- What to do -
Starting at the line that contains "Viewport: 686px width, 437px height.", output each line exactly as written through the end of the listing below, but leave out the pictures.

- Available records -
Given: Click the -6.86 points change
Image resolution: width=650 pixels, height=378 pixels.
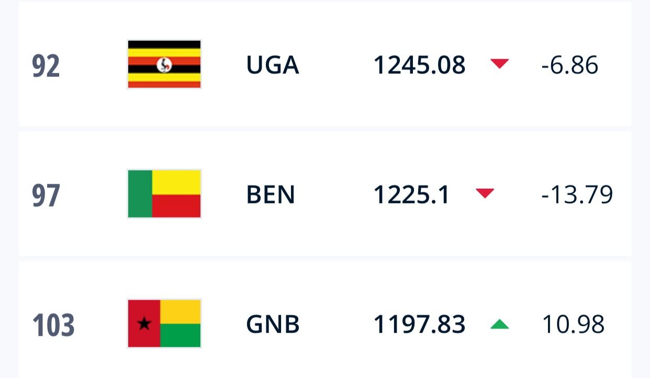Looking at the screenshot, I should point(569,65).
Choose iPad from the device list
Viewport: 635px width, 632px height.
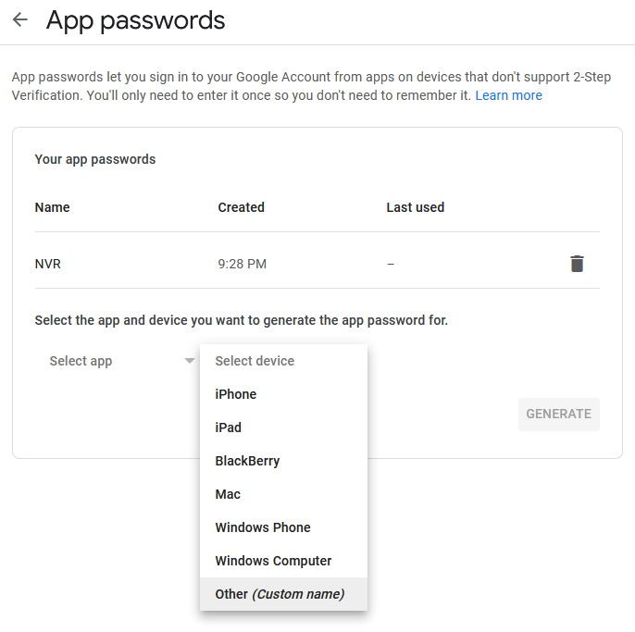pos(283,428)

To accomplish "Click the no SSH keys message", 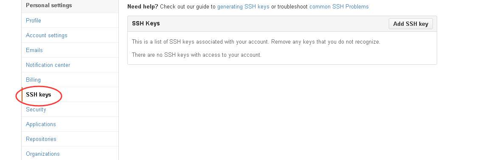I will click(x=196, y=55).
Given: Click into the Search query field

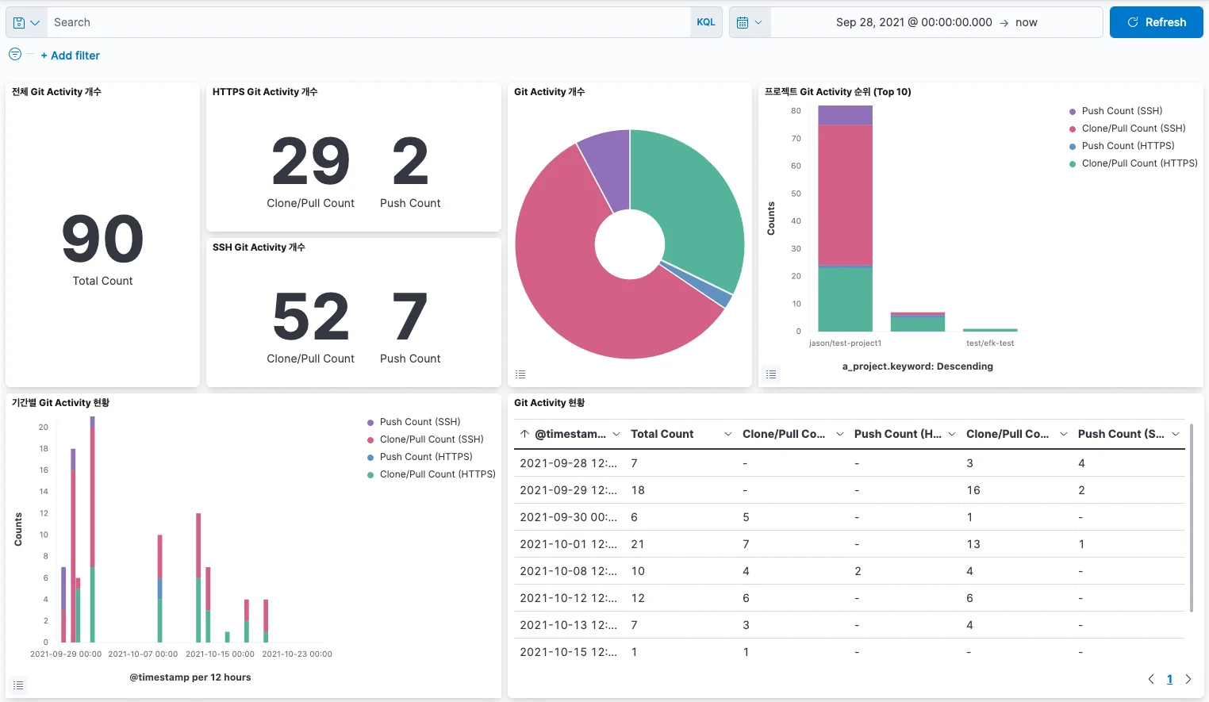Looking at the screenshot, I should (365, 23).
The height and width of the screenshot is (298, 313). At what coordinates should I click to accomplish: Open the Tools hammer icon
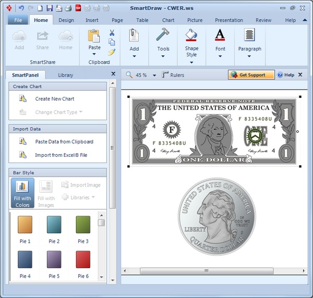point(163,35)
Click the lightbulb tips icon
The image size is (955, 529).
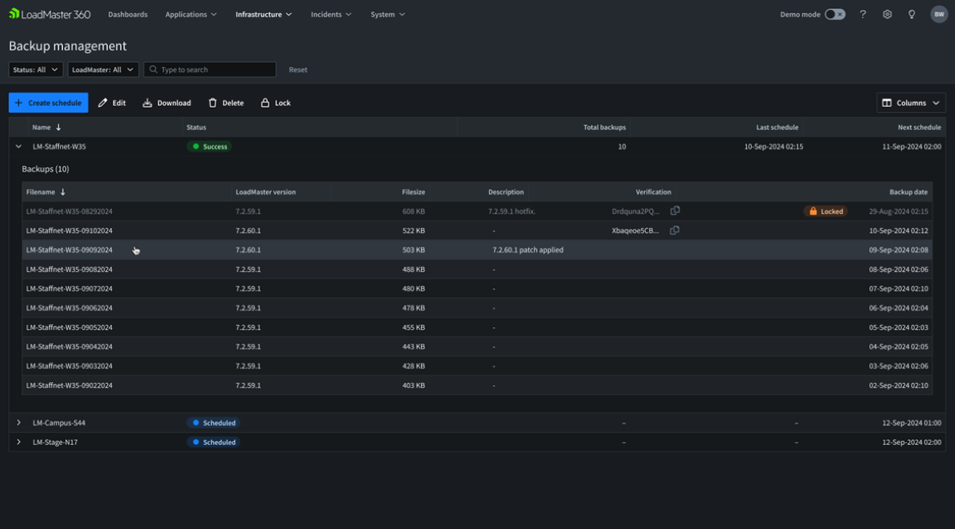tap(912, 15)
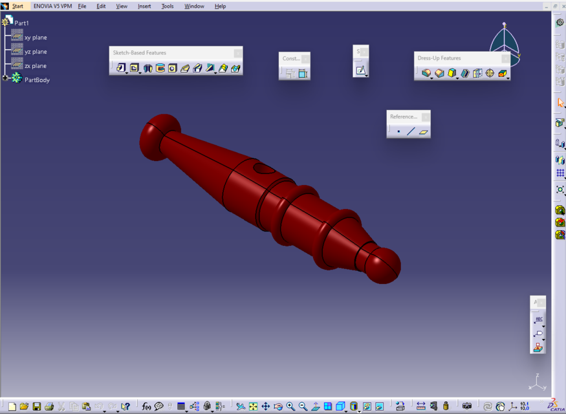Image resolution: width=566 pixels, height=414 pixels.
Task: Select the Chamfer tool
Action: (x=439, y=73)
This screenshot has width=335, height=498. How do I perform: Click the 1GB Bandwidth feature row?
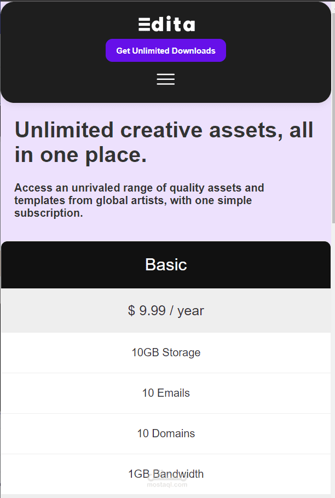166,474
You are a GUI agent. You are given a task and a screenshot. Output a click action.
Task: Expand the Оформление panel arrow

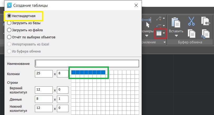point(164,42)
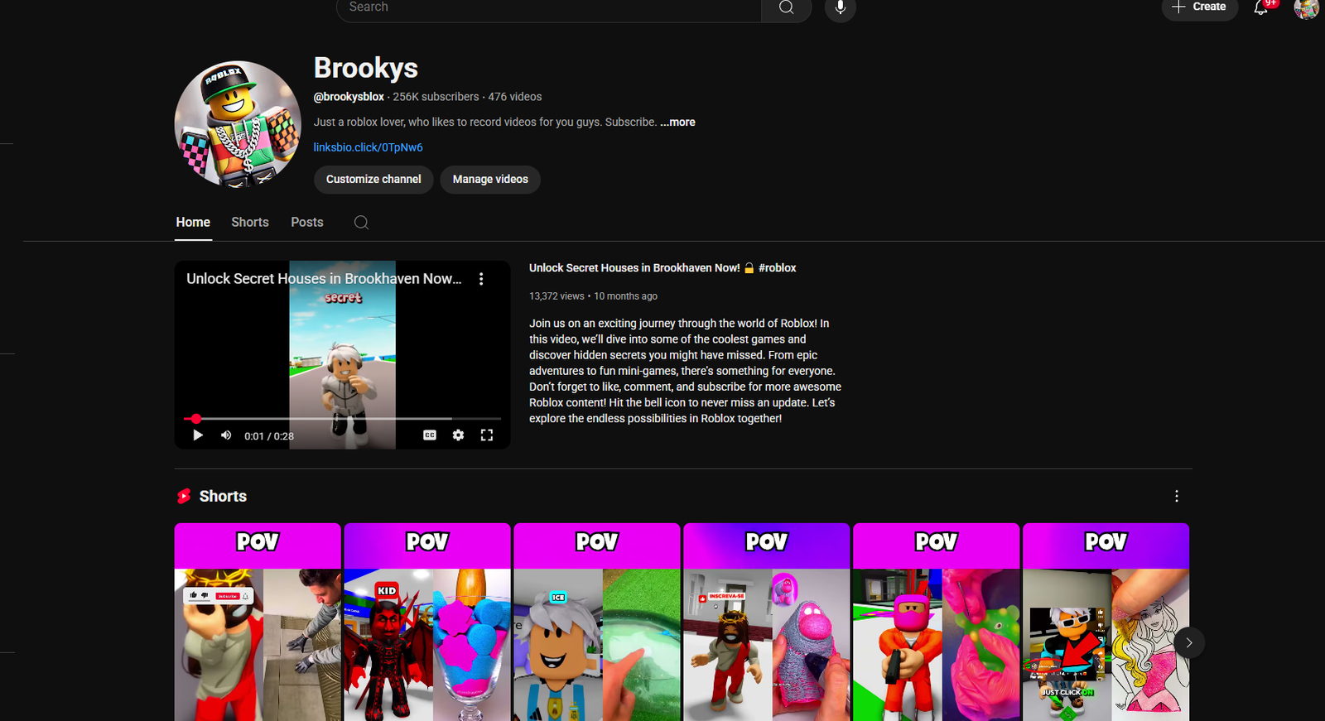The image size is (1325, 721).
Task: Toggle closed captions on the video player
Action: pyautogui.click(x=430, y=435)

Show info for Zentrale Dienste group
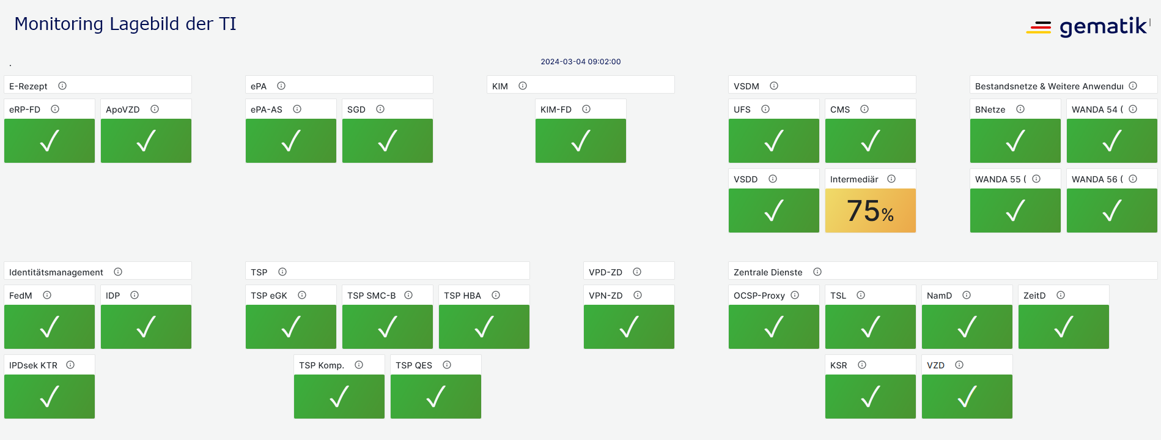tap(817, 272)
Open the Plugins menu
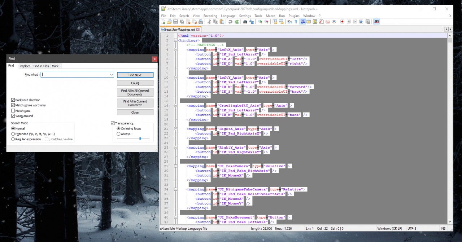462x242 pixels. point(294,16)
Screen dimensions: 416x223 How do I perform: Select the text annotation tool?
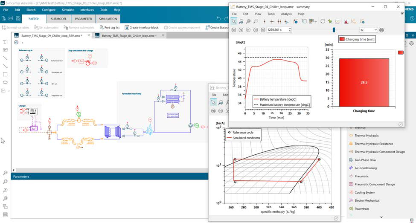[x=5, y=42]
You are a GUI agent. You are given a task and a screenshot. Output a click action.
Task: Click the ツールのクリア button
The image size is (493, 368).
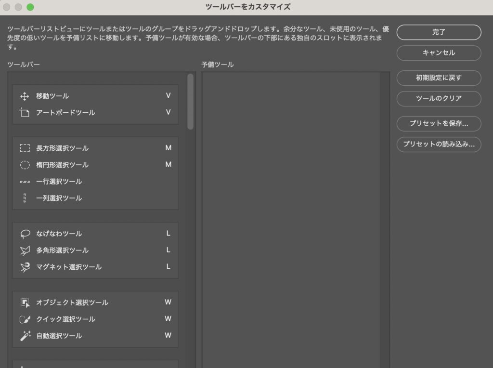click(x=439, y=99)
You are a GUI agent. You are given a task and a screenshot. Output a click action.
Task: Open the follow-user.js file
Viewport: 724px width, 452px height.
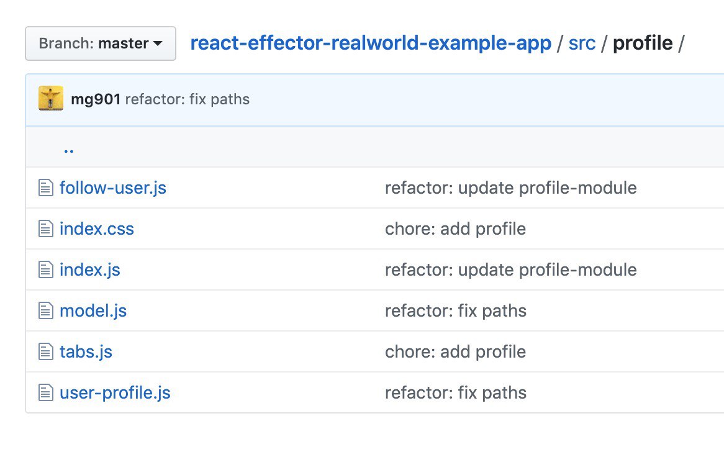coord(113,188)
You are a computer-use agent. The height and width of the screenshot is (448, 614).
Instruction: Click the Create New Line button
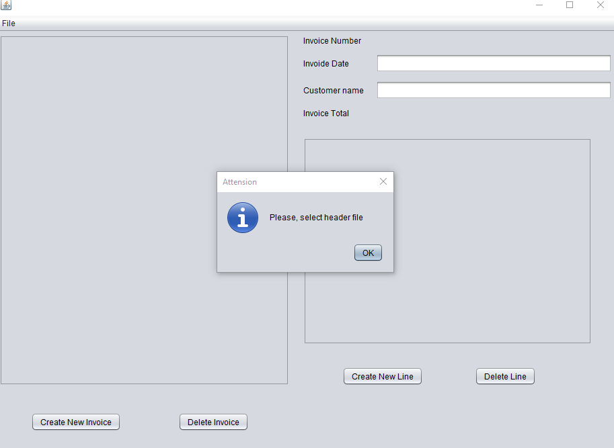382,376
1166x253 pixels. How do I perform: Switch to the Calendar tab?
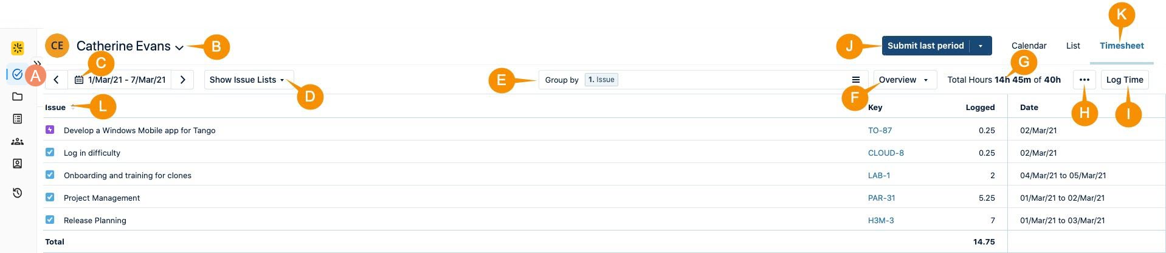(1029, 46)
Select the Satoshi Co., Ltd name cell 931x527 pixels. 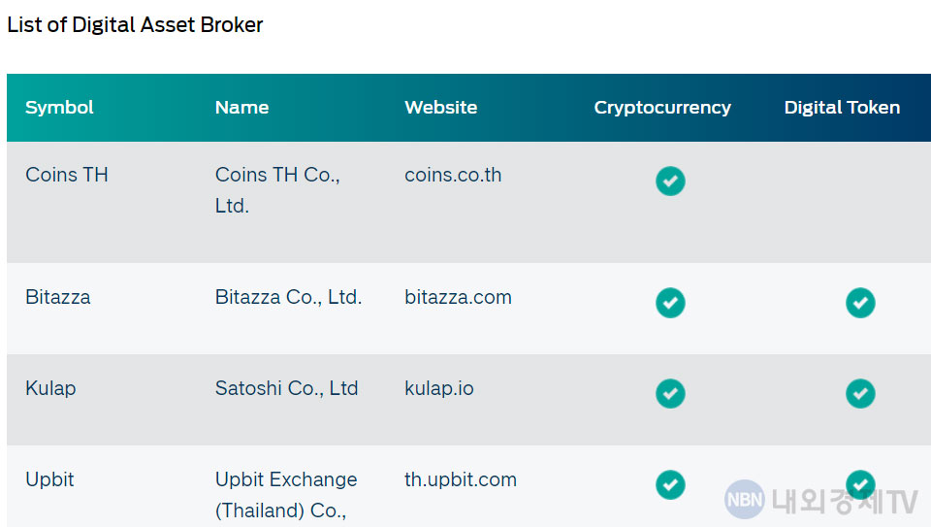286,388
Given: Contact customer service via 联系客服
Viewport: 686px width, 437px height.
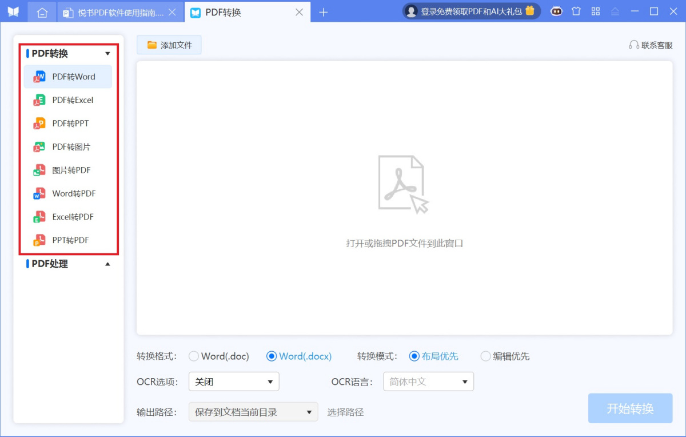Looking at the screenshot, I should [651, 45].
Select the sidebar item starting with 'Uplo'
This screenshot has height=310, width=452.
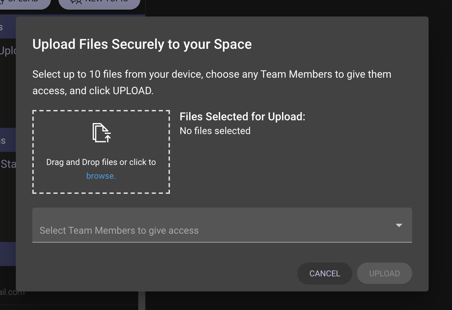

- Task result -
Viewport: 686px width, 437px height.
Looking at the screenshot, I should [651, 45].
Select the sidebar item starting with 'Uplo'
This screenshot has height=310, width=452.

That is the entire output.